Operating rules and recommendations

Guideline for configuring C-RPs and BSRs

Routers in a PIM-SM domain should usually be configured as both C-RPs and candidate BSRs; this can reduce some overhead traffic.

The SPT policy should be the same for all RPs in a domain.

Allowing some RPs to remain configured to implement SPTs while configuring other RPs in the same domain to force RPT use can result in unstable traffic flows. (Use the [no] ip pim-sparse spt-threshold command to change between SPT and RPT operation on each router.)

Application of RPs to multicast groups.

In a PIM-SM domain, a given multicast group or range of groups can be supported by only one RP. (Typically, multiple C-RPs in a domain are configured with overlapping coverage of multicast groups, but only one such candidate will be elected to support a given group.)

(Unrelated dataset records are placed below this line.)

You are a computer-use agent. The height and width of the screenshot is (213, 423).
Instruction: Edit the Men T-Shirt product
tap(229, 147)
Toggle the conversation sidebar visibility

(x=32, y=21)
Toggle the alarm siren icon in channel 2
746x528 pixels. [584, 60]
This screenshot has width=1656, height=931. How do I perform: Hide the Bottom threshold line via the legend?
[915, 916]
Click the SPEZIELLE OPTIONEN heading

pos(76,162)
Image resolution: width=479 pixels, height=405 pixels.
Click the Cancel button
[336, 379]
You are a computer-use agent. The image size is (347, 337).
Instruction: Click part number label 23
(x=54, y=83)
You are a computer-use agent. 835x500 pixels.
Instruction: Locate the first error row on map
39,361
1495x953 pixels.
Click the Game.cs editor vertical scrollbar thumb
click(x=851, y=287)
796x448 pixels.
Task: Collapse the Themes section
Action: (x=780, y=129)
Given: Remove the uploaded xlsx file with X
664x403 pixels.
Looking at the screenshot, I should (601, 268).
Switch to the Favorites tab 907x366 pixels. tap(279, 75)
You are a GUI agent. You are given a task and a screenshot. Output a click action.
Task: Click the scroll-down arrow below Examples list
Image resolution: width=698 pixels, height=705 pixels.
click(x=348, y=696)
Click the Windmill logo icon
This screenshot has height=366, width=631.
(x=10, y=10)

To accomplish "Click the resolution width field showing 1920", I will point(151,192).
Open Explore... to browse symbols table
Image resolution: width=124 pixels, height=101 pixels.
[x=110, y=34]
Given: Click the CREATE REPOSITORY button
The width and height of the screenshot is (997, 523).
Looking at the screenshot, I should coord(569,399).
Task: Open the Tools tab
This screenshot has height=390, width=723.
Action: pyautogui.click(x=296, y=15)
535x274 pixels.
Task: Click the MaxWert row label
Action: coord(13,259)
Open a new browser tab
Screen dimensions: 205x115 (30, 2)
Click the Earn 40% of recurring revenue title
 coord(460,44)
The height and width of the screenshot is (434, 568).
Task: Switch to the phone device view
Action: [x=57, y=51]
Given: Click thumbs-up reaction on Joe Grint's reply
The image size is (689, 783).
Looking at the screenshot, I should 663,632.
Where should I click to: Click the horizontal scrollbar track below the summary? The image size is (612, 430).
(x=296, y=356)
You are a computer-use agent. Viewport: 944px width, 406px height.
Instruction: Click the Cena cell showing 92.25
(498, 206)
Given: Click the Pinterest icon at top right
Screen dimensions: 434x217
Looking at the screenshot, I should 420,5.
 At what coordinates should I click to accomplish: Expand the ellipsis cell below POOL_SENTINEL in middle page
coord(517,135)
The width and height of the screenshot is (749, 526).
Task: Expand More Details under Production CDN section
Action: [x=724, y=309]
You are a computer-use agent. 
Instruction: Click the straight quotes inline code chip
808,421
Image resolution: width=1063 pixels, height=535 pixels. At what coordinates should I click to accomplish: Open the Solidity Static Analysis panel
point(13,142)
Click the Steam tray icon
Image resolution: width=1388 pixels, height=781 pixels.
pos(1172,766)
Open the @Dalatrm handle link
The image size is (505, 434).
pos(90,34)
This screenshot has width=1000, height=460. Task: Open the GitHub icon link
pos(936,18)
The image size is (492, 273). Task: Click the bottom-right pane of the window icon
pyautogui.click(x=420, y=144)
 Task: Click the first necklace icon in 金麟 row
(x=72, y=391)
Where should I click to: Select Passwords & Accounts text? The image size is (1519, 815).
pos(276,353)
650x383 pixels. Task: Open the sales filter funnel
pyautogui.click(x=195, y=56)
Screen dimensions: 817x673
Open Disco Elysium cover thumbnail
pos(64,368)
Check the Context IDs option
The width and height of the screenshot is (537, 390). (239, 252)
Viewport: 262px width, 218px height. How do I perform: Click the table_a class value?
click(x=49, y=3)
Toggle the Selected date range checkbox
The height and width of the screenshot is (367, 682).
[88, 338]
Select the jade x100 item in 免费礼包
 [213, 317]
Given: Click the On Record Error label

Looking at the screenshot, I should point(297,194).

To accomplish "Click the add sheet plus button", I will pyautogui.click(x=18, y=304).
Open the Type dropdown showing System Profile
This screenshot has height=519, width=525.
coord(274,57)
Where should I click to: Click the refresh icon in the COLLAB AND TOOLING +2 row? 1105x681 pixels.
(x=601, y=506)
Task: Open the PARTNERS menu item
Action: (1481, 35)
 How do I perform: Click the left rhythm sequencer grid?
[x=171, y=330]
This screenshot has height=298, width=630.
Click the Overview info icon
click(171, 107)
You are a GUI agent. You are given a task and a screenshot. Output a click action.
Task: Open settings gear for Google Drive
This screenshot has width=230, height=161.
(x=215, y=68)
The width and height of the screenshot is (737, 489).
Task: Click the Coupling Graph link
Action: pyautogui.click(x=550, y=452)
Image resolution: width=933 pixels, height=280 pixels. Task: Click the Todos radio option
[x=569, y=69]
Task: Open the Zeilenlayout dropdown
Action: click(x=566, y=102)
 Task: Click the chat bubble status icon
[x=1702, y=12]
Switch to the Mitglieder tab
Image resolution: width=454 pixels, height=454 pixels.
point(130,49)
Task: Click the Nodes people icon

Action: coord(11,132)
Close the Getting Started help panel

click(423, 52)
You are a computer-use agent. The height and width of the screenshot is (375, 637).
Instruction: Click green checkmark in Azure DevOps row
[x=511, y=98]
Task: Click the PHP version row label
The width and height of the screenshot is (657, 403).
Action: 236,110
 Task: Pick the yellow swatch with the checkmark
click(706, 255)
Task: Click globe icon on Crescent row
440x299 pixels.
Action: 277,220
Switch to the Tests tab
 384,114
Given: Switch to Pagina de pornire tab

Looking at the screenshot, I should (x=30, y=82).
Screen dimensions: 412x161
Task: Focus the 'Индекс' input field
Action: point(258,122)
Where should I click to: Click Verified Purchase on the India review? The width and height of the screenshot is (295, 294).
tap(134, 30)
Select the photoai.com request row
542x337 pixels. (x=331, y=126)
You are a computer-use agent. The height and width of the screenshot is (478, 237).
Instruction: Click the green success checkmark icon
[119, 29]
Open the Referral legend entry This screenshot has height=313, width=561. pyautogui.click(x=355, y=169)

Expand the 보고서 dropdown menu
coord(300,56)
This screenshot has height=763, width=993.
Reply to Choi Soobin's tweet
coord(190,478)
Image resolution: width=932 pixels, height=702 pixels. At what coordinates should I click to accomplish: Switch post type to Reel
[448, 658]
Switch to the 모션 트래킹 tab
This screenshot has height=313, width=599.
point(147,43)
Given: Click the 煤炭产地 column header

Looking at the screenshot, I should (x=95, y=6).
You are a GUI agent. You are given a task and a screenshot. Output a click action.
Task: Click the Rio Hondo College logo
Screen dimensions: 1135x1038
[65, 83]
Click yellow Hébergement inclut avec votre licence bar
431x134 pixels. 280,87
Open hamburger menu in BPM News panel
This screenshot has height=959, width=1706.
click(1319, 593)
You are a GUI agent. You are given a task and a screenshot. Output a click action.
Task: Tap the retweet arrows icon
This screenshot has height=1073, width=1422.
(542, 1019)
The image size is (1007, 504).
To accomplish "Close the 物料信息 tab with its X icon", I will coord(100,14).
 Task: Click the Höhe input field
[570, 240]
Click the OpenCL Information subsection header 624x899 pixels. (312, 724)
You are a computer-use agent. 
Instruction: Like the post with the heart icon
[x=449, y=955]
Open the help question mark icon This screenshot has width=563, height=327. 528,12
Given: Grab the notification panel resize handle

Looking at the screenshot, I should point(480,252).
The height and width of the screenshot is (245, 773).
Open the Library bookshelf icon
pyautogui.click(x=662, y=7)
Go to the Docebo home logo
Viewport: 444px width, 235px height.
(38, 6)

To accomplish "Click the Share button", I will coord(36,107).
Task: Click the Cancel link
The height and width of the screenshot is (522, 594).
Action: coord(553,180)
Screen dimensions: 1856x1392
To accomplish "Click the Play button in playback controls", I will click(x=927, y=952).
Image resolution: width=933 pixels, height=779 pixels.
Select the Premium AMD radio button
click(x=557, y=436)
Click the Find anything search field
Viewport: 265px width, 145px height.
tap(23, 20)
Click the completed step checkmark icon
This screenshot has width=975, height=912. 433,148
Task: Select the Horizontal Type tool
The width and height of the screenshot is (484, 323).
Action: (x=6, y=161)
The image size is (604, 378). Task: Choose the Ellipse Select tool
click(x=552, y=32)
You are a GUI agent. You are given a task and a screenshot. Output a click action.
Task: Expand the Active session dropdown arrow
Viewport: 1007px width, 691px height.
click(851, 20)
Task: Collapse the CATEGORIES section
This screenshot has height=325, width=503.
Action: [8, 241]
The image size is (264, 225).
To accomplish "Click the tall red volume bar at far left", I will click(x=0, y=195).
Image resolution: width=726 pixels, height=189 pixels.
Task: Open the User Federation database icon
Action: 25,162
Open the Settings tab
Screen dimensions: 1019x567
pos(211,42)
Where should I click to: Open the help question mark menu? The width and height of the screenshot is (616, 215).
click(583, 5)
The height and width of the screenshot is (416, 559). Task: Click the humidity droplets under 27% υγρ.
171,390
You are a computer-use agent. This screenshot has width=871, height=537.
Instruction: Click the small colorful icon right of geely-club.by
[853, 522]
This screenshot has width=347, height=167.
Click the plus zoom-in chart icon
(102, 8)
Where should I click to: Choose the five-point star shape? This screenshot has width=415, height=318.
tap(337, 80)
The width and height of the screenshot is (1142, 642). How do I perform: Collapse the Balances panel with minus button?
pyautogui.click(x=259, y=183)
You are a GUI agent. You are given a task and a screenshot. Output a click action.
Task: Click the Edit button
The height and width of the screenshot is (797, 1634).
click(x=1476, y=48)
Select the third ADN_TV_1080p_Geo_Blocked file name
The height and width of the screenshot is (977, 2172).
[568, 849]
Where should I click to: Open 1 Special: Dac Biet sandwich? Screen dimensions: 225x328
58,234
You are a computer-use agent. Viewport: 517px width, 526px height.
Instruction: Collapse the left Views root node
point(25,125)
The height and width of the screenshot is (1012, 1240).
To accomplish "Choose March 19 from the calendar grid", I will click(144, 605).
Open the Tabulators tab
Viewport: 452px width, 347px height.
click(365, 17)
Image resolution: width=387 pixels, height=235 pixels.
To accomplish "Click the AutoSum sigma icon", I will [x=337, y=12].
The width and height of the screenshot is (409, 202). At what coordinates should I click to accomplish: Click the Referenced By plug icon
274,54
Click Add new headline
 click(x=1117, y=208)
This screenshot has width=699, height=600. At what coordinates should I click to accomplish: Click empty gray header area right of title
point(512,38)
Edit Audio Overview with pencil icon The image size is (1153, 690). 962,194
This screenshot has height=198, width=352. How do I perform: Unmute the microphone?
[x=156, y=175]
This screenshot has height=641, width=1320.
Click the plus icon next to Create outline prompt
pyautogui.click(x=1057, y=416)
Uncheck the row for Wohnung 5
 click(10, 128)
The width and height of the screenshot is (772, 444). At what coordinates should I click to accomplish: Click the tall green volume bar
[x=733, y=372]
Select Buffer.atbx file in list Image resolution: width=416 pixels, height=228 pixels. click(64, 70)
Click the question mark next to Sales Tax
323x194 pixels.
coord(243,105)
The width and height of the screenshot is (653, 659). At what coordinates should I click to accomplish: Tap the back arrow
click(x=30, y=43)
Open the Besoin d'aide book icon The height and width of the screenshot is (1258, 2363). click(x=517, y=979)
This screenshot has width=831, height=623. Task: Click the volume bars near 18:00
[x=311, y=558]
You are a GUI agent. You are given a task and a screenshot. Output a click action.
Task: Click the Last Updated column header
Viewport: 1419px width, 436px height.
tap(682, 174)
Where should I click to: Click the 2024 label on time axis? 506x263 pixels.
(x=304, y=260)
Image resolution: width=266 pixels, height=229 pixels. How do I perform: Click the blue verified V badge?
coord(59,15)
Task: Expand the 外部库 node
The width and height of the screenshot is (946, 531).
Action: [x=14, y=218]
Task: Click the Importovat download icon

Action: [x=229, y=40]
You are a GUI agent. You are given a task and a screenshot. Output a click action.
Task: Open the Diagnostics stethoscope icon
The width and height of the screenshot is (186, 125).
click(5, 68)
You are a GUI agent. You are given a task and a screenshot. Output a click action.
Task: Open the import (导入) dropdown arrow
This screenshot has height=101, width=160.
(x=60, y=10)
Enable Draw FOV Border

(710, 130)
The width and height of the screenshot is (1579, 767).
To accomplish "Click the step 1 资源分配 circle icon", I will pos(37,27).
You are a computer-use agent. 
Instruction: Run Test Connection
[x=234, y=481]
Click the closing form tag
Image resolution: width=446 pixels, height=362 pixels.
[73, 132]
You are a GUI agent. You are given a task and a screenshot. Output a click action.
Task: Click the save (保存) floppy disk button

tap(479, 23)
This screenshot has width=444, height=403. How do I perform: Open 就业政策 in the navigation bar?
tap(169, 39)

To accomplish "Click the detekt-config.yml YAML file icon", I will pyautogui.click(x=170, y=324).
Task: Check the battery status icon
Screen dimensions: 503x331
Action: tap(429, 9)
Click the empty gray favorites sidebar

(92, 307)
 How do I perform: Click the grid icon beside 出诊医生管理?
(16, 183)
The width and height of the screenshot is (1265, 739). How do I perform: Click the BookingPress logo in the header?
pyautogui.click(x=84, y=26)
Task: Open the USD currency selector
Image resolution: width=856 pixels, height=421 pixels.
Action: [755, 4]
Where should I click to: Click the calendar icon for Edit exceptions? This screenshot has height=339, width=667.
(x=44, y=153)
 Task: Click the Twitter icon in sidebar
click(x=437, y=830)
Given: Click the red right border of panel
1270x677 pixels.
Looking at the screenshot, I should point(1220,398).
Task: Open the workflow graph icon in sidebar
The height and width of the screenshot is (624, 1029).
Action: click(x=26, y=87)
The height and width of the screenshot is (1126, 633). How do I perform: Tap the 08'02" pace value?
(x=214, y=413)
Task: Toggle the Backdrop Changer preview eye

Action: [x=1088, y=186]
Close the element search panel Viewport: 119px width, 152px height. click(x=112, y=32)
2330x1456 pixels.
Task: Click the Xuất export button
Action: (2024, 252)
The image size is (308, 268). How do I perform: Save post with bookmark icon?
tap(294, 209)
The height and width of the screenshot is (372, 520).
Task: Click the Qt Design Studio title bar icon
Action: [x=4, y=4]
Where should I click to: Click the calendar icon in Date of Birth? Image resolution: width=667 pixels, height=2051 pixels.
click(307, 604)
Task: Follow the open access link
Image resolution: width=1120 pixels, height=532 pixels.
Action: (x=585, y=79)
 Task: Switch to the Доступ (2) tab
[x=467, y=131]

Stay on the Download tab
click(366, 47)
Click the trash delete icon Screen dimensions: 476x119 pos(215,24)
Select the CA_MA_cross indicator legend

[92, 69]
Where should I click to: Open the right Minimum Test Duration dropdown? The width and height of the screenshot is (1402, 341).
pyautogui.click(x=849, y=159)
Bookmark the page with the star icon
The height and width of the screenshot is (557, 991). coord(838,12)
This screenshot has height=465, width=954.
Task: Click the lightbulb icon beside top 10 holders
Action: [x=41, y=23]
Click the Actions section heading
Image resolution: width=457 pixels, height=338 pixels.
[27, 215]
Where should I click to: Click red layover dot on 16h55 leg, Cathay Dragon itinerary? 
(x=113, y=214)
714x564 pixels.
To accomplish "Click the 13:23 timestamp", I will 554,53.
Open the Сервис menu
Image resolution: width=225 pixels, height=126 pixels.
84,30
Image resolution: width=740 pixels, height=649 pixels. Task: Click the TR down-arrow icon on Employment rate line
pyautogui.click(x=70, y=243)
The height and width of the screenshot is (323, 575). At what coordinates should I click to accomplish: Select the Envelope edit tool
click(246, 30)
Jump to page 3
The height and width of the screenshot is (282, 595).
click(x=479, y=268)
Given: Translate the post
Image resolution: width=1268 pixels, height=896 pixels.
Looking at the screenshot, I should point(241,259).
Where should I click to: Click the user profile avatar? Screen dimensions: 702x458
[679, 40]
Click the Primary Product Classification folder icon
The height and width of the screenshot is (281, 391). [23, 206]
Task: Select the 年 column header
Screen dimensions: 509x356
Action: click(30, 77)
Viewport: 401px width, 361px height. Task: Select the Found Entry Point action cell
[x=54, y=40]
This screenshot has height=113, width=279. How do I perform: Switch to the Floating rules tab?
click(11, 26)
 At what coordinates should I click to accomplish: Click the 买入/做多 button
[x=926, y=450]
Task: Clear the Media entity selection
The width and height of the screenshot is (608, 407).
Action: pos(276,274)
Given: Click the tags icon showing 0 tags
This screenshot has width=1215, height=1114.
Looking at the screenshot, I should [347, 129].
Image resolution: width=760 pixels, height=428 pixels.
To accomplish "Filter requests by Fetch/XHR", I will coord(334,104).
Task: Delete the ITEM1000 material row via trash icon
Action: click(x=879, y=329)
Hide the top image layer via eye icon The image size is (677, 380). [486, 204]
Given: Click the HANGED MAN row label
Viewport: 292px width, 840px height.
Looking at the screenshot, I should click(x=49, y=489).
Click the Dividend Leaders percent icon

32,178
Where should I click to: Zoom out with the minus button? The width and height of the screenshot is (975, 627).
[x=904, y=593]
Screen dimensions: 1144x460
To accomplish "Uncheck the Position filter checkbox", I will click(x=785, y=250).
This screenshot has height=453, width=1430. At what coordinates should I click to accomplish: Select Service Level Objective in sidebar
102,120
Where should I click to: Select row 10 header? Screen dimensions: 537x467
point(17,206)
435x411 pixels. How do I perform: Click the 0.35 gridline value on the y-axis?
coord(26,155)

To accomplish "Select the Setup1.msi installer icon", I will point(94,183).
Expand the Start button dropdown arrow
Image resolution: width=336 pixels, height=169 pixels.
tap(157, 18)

Ensuring that the C-RPs in a PIM-SM domain cover all desired multicast groups.

All of the multicast groups you want to allow in a given PIM-SM domain must be included in the aggregate of the multicast groups configured in the domain's C-RPs. In most cases, all C-RPs in a domain should be configured to support all RP groups (the default configuration for a router enabled as a C-RP.) This provides redundancy in case an RP becomes unavailable. (If the C-RP supporting a particular multicast group becomes unavailable, another C-RP is elected to support the group as long as there is redundancy in the C-RP configuration for multiple routers.) Note that is cases where routers are statically configured to support a specific group or range of groups, the C-RP prioritization mechanism allows for redundant support.


These two features cannot both be enabled on the same router at the same time.

Supporting PIM-SM across a PIM Domain.

To properly move multicast traffic across a PIM-SM domain, all routers in the domain must be configured to support PIM-SM. That is, a router without PIM-SM capability blocks routed multicast traffic in a PIM-SM domain.